Die Sintflut – Teil 2

Wie schon [hier] vorgestellt, offenbarte die Dokumentation vom ZDF dem Zuschauer gleich drei Szenarien, wie er zukünftig um sein Leben kommen könnte.

Nachdem der vorletzte Beitrag auf Climate Review das Flut-Szenario in Köln ein wenig genauer betrachtet hat, soll sich dieser Artikel mit Szenario [3] (Hurrikans in New York) beschäftigen.

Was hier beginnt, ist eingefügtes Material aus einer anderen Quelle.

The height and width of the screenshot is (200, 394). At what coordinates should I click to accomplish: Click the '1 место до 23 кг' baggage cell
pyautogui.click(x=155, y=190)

Zumindest mir suggerierten bestimmte Aussagen bezüglich drohender Hurrikans in New York die Einzigartigkeit eines solchen Ereignisses. In der Dokumentation heisst es:

„Schon 2002 hat das renommierte Goddard-Institut der NASA vor den möglichen verheerenden Folgen eines starken Hurrikans in New York gewarnt. Wann er kommt und New York heimsuchen wird, weiss niemand zu sagen, aber dass er kommt, scheint gewiss.“

Dramaturgie pur, doch wäre ein Hurrikan in New York tatsächlich aussergewöhnlich? Nein – meinen zwei Studien aus dem Jahr 2007. So erschien im Magazin „Natural Hazards“ eine Studie vom Professor Stephen J. Vermette, welcher sich mit dem Auftreten von tropischen Stürmen in New York beschäftigte. Dabei entdeckte Vermette natürliche Zyklen und schrieb:

„While the number and timing of storms of tropical origin is likely to increase, this increase appears to be attributed to a multidecadal cycle, as opposed to a trend in global warming.“

Die derzeitige Hurrikan- und Sturm-Situation in New York ist, verglichen mit den letzten 150 Jahren, nicht sehr aussergewöhnlich:

Vermette zeigte, dass New York während der vergleichweise kalten Periode von 1851-1900 sogar von mehr Hurrikans heimgesucht wurde als während der Periode 1951-2000. Die gesamte Entwicklung zeigte eine flache Trendlinie:

Laut Vermette wäre ein Hurrikan in New York also kein aussergewöhnliches Ereignis und die Häufigkeit ist wahrscheinlich von natürlichen Zyklen bestimmt. Ähnliches ist auch einer Studie des Journals „Geochemistry, Geophysics, Geosystems“ zu entnehmen, die von einem Geologen der Brown Universität und einem Kollegen aus der Woods Hole Oceanographic Institution verfasst wurde. Die gewonnen Erkenntnisse überraschen:

„Despite significantly cooler than modern SSTs in the Atlantic during the latter half of the Little Ice Age, the frequency of intense hurricane landfalls increased during this time.“

Trotz kälteren Temperaturen fanden früher anscheinend mehr Hurrikans den Weg nach New York. Dass Hurrikans in New York keinesfalls ein neues Phänomen wären, zeigte auch folgende Grafik aus der Arbeit der Geologen Scileppi und Donnelly:

Die Ergebnisse beider Studien zeigten: Das „Szenario“ der ZDF-Dokumentation ist bereits einige Male eingetreten und während den letzten Jahrzehnten wurde New York sogar von vergleichweise wenig Hurrikans heimgesucht. Zudem traten diese bei kälteren Temperaturen häufiger auf als bei den heutigen. Das ist aber weitestgehend egal, denn Horror-Szenarien sorgen für bessere Quoten.